In the system-wide performance statistics, the penalty seems to come from the Linux kernel:

+   6,81%  mysqld  [kernel.kallsyms]    [k] copy_user_generic_unrolled
+   4,54%  mysqld  [kernel.kallsyms]    [k] clear_page
+   3,19%  mysqld  libc-2.13.so         [.] __memcpy_ssse3
+   2,69%  mysqld  [kernel.kallsyms]    [k] page_fault
+   2,39%  mysqld  mysqld               [.] yylex

row_log_allocate() and row_log_free() account for some of this. If I add LOCK=SHARED or LOCK=EXCLUSIVE (to skip the extra logging needed for online operation) to my script, the execution time drops to 2.1 seconds.

The rest is likely explained by row_merge_sort() and row_merge_insert_index_tuples() wanting to operate via a temporary file, even though all data fits in the sort buffer (because it is an empty table).

This is a bug that can be fixed. The performance bug has actually been there since InnoDB Plugin.
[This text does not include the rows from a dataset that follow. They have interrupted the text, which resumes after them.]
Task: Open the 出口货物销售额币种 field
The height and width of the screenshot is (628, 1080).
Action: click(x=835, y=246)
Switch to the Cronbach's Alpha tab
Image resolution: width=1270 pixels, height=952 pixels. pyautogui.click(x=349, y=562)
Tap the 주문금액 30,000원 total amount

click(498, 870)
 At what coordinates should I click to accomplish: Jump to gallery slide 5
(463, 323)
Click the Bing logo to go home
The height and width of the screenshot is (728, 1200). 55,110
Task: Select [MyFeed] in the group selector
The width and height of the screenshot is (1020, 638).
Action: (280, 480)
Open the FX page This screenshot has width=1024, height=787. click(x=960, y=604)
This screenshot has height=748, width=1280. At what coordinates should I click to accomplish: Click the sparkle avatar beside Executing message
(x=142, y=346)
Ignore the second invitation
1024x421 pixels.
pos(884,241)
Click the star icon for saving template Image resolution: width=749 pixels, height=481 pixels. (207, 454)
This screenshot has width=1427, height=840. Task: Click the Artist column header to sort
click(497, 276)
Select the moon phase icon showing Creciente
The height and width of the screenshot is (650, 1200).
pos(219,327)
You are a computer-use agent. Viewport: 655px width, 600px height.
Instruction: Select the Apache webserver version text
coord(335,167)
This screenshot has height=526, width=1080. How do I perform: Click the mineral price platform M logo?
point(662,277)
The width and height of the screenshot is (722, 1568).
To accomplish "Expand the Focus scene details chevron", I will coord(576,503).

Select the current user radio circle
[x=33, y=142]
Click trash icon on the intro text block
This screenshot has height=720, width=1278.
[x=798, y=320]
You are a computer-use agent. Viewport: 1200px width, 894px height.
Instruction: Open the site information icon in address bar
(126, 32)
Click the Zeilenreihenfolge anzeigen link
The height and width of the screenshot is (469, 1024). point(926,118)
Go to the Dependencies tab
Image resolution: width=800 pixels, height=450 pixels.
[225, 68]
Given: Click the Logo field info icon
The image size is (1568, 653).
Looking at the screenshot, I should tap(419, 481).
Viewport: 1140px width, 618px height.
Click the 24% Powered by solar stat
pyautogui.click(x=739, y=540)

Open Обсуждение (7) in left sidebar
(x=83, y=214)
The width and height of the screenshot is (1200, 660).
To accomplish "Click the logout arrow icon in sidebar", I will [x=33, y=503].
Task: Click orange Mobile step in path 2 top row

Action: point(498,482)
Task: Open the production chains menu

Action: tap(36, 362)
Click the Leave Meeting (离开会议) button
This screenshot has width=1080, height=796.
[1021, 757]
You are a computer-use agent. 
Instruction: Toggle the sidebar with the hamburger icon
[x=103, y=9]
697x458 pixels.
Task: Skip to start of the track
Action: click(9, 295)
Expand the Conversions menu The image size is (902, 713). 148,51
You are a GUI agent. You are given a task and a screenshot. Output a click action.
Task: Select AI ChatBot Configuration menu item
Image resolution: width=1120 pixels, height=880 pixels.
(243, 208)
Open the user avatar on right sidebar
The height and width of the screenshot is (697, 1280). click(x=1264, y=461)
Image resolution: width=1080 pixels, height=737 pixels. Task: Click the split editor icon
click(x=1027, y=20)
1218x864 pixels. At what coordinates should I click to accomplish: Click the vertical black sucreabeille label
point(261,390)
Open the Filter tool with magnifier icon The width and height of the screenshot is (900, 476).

This sorting code was previously only used for creating indexes, but in 5.6 it will also handle stuff like ADD/DROP COLUMN.
[26 Aug 2013 11:55] Marko Mäkelä
I repeated this regression in the InnoDB Plugin of MySQL 5.1 as well:

0m0.700s with old_alter_table=1
0m2.261s with old_alter_table=0

I used different DDL, which is supported by the InnoDB Plugin and MySQL 5.5:

create table test_table (id int, name varchar(50)) engine=innodb;
set old_alter_table=0; -- or 1
alter table test_table add index i(id), add index n10(name(10)), add index n20(name(20)), add index n30(name(30)), add index n40(name(30));
alter table test_table drop index i, drop index n10, drop index n20, drop index n30, drop index n40;
-- repeat the two ALTER 155 times
drop table test_table;
[26 Aug 2013 12:01] Marko Mäkelä
Note that I had to use multiple ADD INDEX in a single ALTER, because a single CREATE INDEX would actually be faster in the new API than the table-copying.
[23 Jun 2014 9:17] Erlend Dahl
[20 Jun 2014 4:58] Daniel T Price

Fixed as of 5.6.20, 5.7.5 and here's the changelog entry:

In-place "ALTER TABLE" operations requiring a table rebuild would sort
the clustered index even though the primary key order remained unchanged.
This behavior caused unnecessary temporary table usage and I/O.